Even at the time of Tomé Pires' travel to the East Indies in the early 16th century, Gujarati merchants had earned an international reputation for their commercial acumen and this encouraged the visit of merchants from Cairo, Armenia, Abyssinia, Khorasan, Shiraz, Turkestan and Guilans from Aden and Hormuz. Pires noted in his Suma Orientale:

These [people] are [like] Italians in their knowledge of and dealings in merchandise ... they are men who understand merchandise; they are so properly steeped in the sound and harmony of it, that the Gujaratees say that any offence connected with merchandise is pardonable. There are Gujaratees settled everywhere. They work some for some and others for others. They are diligent, quick men in trade. They do their accounts with fingers like ours and with our very writings.

==== Gujarat in the Mughal Empire ====

Gujarat was one of the twelve original subahs (imperial top-level provinces) established by Mughal Emperor (Badshah) Akbar, with a seat at Ahmedabad, bordering on Thatta (Sindh), Ajmer, Malwa and later Ahmadnagar subahs.

Aurangzeb, the sixth Mughal Emperor, was born in Dahod, Gujarat. He was the third son and sixth child of Shah Jahan and Mumtaz Mahal. At the time of his birth, his father, Shah Jahan, was then the Subahdar (governor) of Gujarat, and his grandfather, Jehangir, was the Mughal Emperor. Before he became emperor, Aurangzeb was made Subahdar of Gujarat subah as part of his training and was stationed at Ahmedabad.

Aurangzeb had great love for his place of birth. In 1704, he wrote a letter to his eldest son, Muhammad Azam Shah, asking him to be kind and considerate to the people of Dahod as it was his birthplace. Muhammad Azam was then the Subedar (governor) of Gujarat.

In his letter, Aurangzeb wrote:

My son of exalted rank, the town of Dahod, one of the dependencies of Gujarat, is the birthplace of this sinner. Please consider a regard for the inhabitants of that town as incumbent on you.

=== Maratha Empire ===

When the cracks had started to develop in the edifice of the Mughal Empire in the mid-17th century, the Marathas were consolidating their power in the west, Chatrapati Shivaji, the great Maratha ruler, attacked Surat in southern Gujarat twice first in 1664 and again in 1672. These attacks marked the entry of the Marathas into Gujarat. However, before the Maratha had made inroads into Gujarat, the Europeans had made their presence felt, led by the Portuguese, and followed by the Dutch and the English.

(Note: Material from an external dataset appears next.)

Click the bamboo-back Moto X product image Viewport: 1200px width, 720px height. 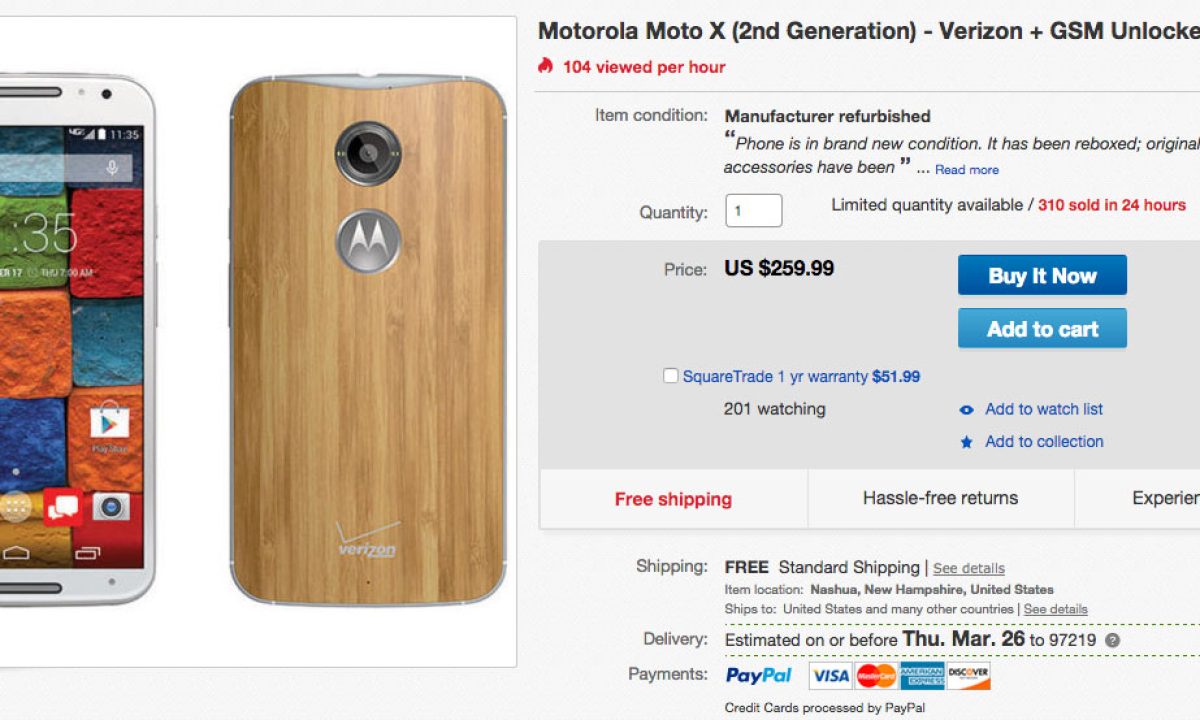click(x=369, y=340)
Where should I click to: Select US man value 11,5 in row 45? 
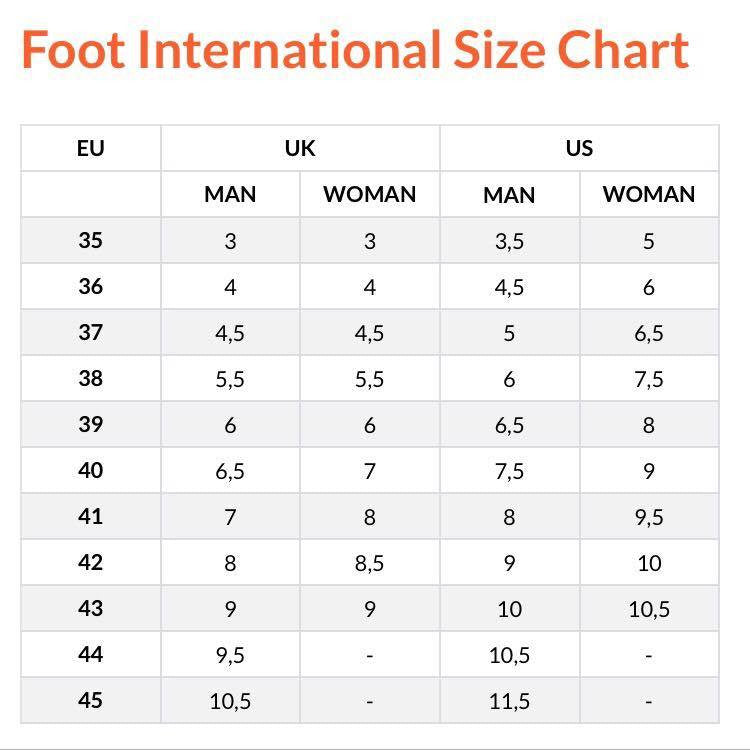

The Peshwas had established sovereignty over parts of Gujarat and collected taxes and tributes through their representatives. Damaji Rao Gaekwad and Kadam Bande divided the Peshwa territory between them, with Damaji establishing the sway of Gaekwad over Gujarat and making Baroda (present day Vadodara in southern Gujarat) his capital. The ensuing internecine war among the Marathas was fully exploited by the British, who interfered in the affairs of both Gaekwads and the Peshwas.

In Saurashtra, as elsewhere, the Marathas were met with resistance. The decline of the Mughal Empire helped form larger peripheral states in Saurashtra, including Junagadh, Jamnagar, Bhavnagar and a few others, which largely resisted the Maratha incursions.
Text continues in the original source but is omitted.